*Provided records:*
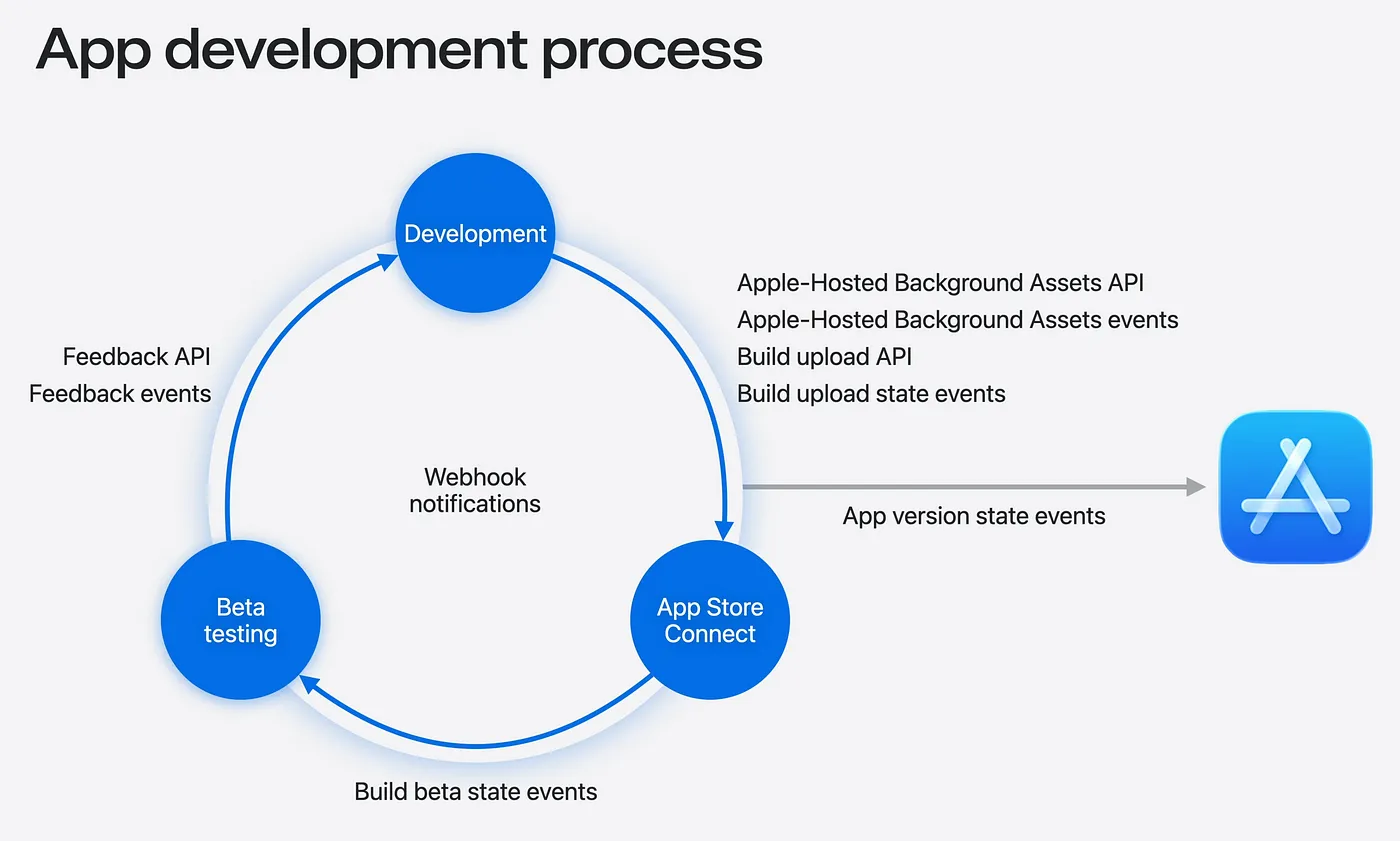Select the Beta testing circle node
1400x841 pixels.
coord(240,620)
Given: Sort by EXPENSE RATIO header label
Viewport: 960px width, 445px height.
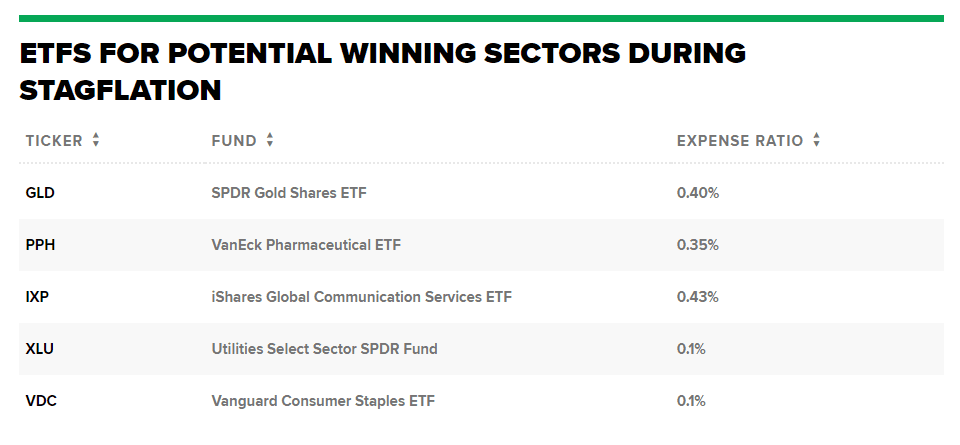Looking at the screenshot, I should coord(740,141).
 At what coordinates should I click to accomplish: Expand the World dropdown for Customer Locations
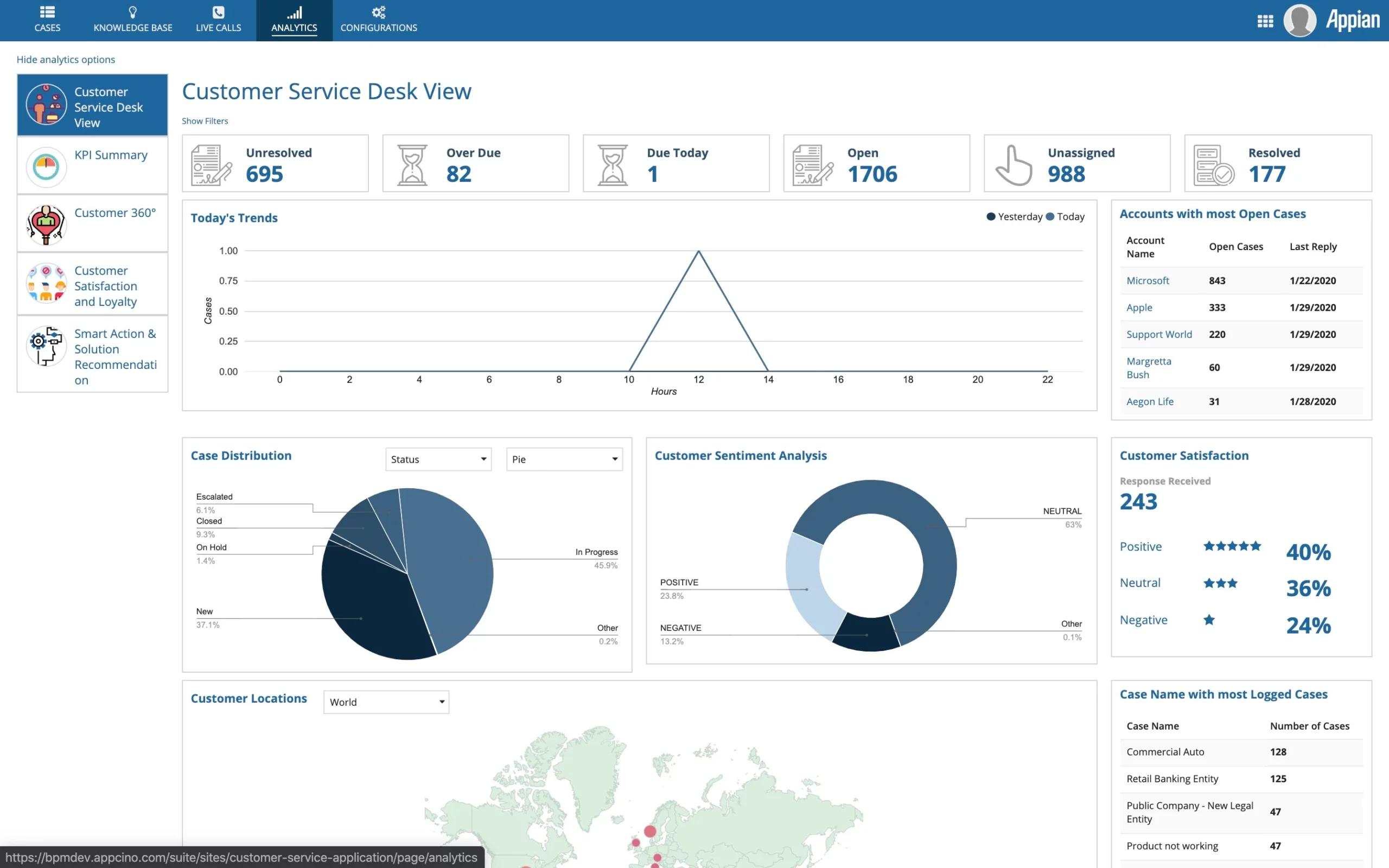(x=386, y=702)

*Work required:*
Exactly the lines from the one that contains "Given: Sort by EXPENSE RATIO header label" through the final line of the records above are needed, given again word for word, with every picture left out.

*Solved problem:*
Given: Sort by EXPENSE RATIO header label
Viewport: 960px width, 445px height.
Looking at the screenshot, I should coord(740,141).
 At what coordinates should I click to accomplish: Expand the World dropdown for Customer Locations
(x=386, y=702)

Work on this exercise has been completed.